Wilhite and his colleagues are in the early stages of creating a Global Drought Preparedness Network that Wilhite describes as "a network of regional networks connected by the NDMC.

"A lot of this is going to take place in the virtual world as we gather drought-related information and post it online so that anybody can access it. Ultimately we want to, for example, help folks in South America find out how drought is managed and prepared for in sub- Saharan Africa."

Creating better drought plans within the U.S. would be a good first step in making the Global Drought Preparedness Network a success, he said.

But for many states, a drought plan is created only after the disaster strikes -- and strikes hard. Colorado, for example, created a drought plan after it was hit by drought in 1977 -- and again in 1980, he said. And states that do have drought plans don't commonly replicate plan structures or practices. Florida delegates drought planning to local water management districts while other states take a "top-down" approach.

State-level leaders may be motivated in a variety of ways to create a drought plan. "In some cases it's the political will of a certain person," said Wilhite. "In other cases we've seen growth of a drought plan because a certain state has just been hammered by drought over the last five years. In other states there is no real thinking about drought aside from some kind of ad hoc process. So there is still a lot of difference politically and institutionally among states when it comes to drought."

Jennifer Salisbury, secretary of the New Mexico State Department of Energy, Minerals, and Natural Resources, said that most government agencies -- at all levels -- lack policy for planning and responding to drought, regardless of its duration or impacts. Salisbury recently testified before the House Resources Subcommittee on Water and Power.

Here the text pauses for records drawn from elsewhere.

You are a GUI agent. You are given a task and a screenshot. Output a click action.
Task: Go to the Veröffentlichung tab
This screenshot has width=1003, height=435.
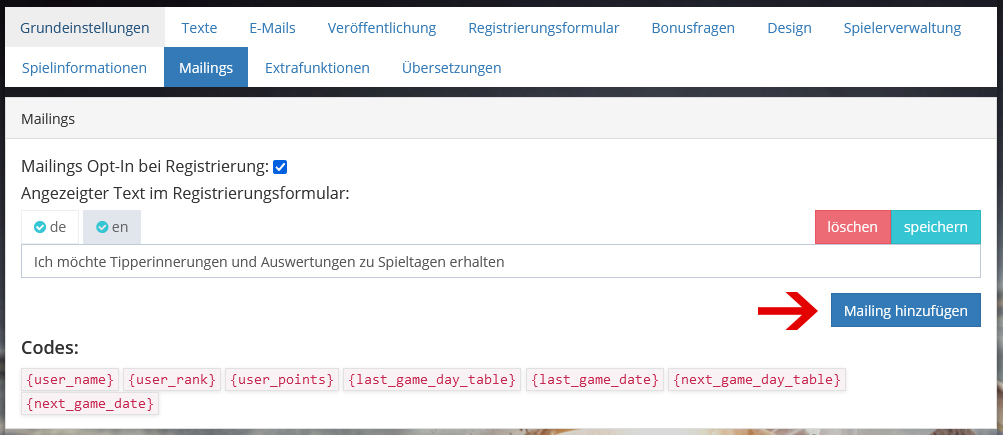click(x=382, y=28)
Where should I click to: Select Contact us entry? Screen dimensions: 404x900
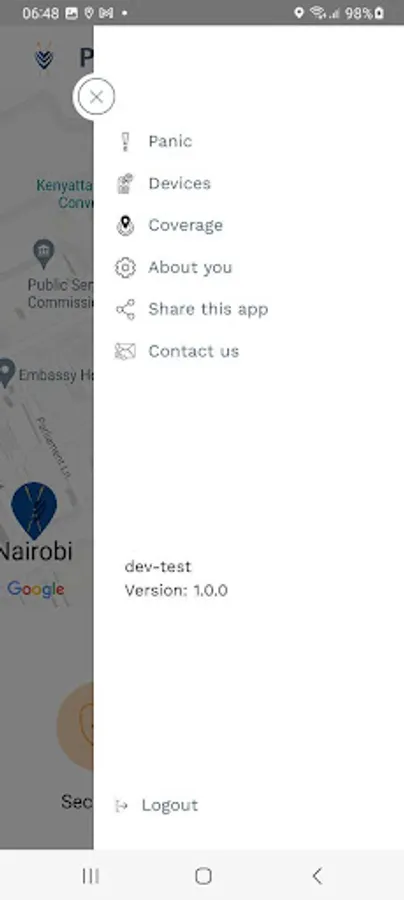[x=194, y=351]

"The lack of statewide preplanning for some states, plus the absence of organizational structures and processes to identify and resolve issues, facilitate networking, and promote partnerships has hindered reaction time and effectiveness," she said.

"At the federal level, we find that droughts had historically been treated as unique, separate events even though there have been frequent, significant droughts of national consequences over the years. Actions were taken mainly through special legislation and ad hoc action measures rather than through a systematic and permanent process, as occurs with other natural disasters."

As a result, she said, funding to assist states with related impacts was unavailable, or not available in a timely manner.

For states that simply believe drought is someone else's problem, this summer could come as a wake-up call. "The tendency is to say that drought is a western issue," said Wilhite. But, especially in the last 14 years, the East Coast has been hit hard by drought. "It's amazing how red the eastern half of the United States is when you look at a drought map."

Drought has taken on different characteristics in the east than in the west, he said, largely due to urbanization in southeast cities.

As population booms in both the western and southeastern U.S., drought -- even if it doesn't grow more severe -- is likely to cause more water shortages. Water management has become a pressing issue for many state governments.

The U.S. Geological Survey's (USGS) stream gauging program could be a tool for state and national leaders trying to plan for drought. USGS has been gauging streams for more than 100 years, said Harry Lins, spokesperson. "And in many respects we still do it the way we did 100 years ago. There is some need for modernization."

Along some 7,000 streams in the nation, the USGS instruments continuously record stream levels. About once a month, USGS hydrographers calculate a discharge measurement, then plot those measurements through time. The string of numbers provides a basic understanding of stream flow across the nation.

Why should we care about stream flow? Monitoring it can help communities assess water as a resource, monitor its flow, and more efficiently operate reservoirs.

Stream flow also influences flood hazard planning and forecasts. "The goal is to provide information for those populations at risk for flooding," said Lins.

Construction managers also depend on stream flow information to design culverts, and fishers and whitewater rafters make use of stream flow information on a daily basis, Lins added.